→ PROVIDED PASSAGE:
##############################
In the audio domain, notable applications include ByteDance’s use of SplitMeanFlow34 for their speech synthesis products, and Continuous Audio Language Models46 (CALM), which have been applied to speech and music generation (samples of both are available here).

Efficient steering and post-training

Diffusion sampling is very malleable, with tweaks such as guidance proving highly effective in many applications. People have wanted to steer diffusion sampling based on arbitrary reward signals, but this is actually not straightforward: these signals are usually defined in terms of clean data, but during sampling, we only have noisy intermediate states. So by default, we can only really estimate rewards at the end of sampling. Unfortunately, by then, there is no more possibility for steering, so that defeats the point.
##############################
→ STATED PROBLEM: In the passage on diffusion models, what does ByteDance use SplitMeanFlow for?

→ DATASET RECORDS:
##############################
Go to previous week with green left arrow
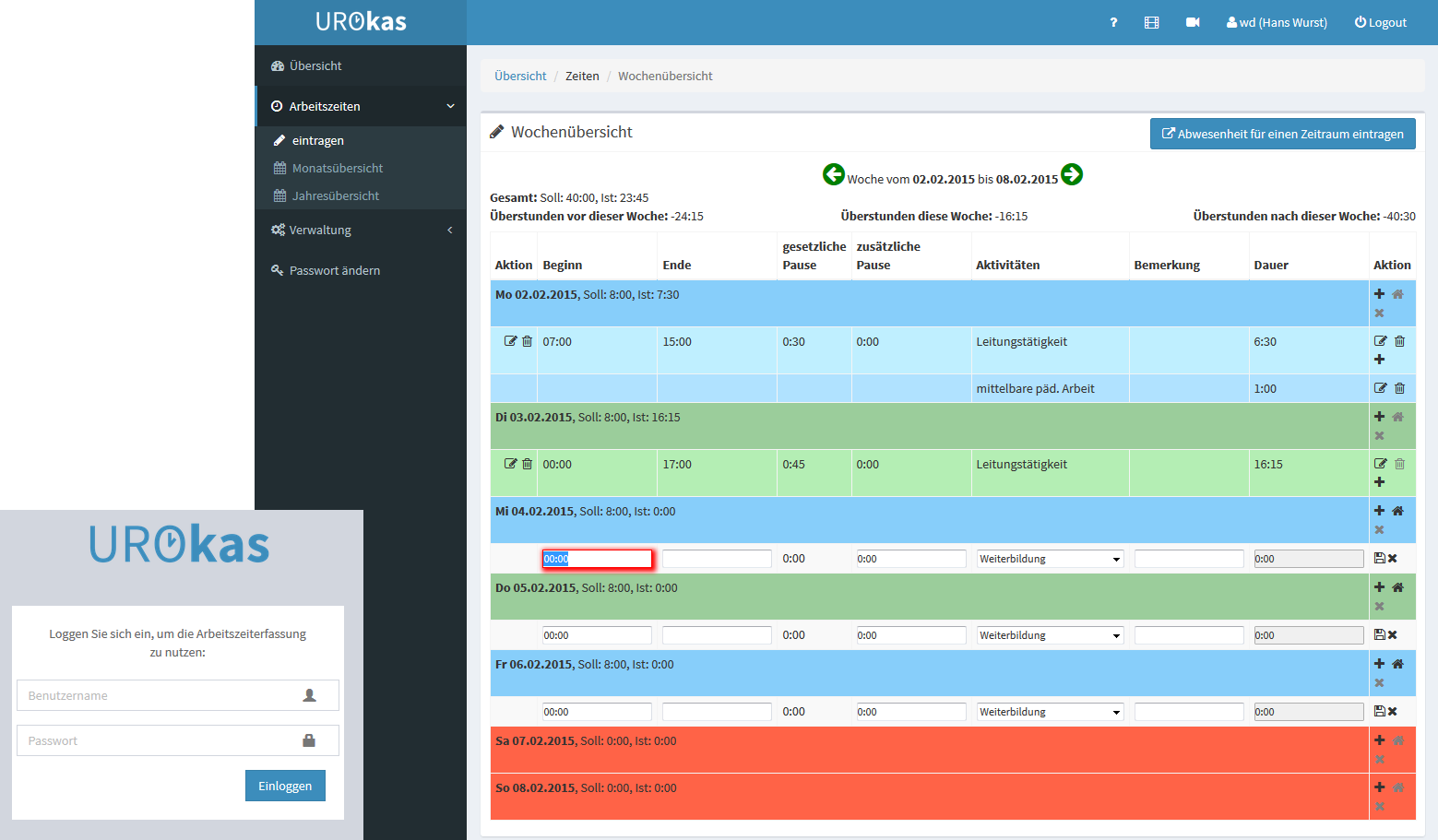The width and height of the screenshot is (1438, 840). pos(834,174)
##############################
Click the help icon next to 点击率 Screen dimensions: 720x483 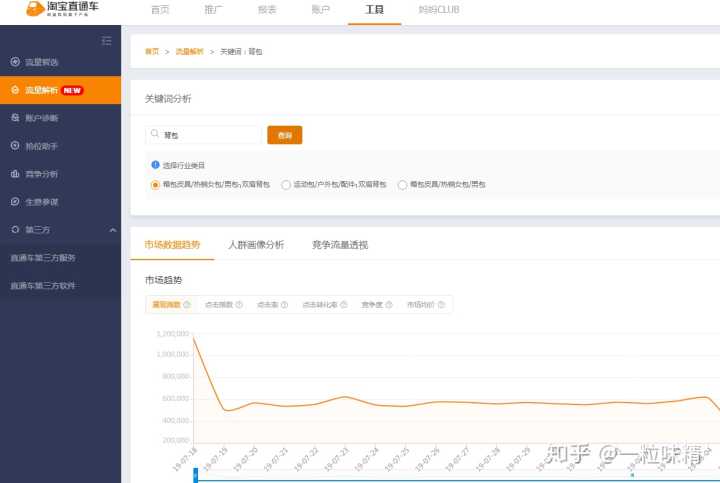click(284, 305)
##############################
→ SOLUTION TO THIS PROBLEM: Its speech synthesis products.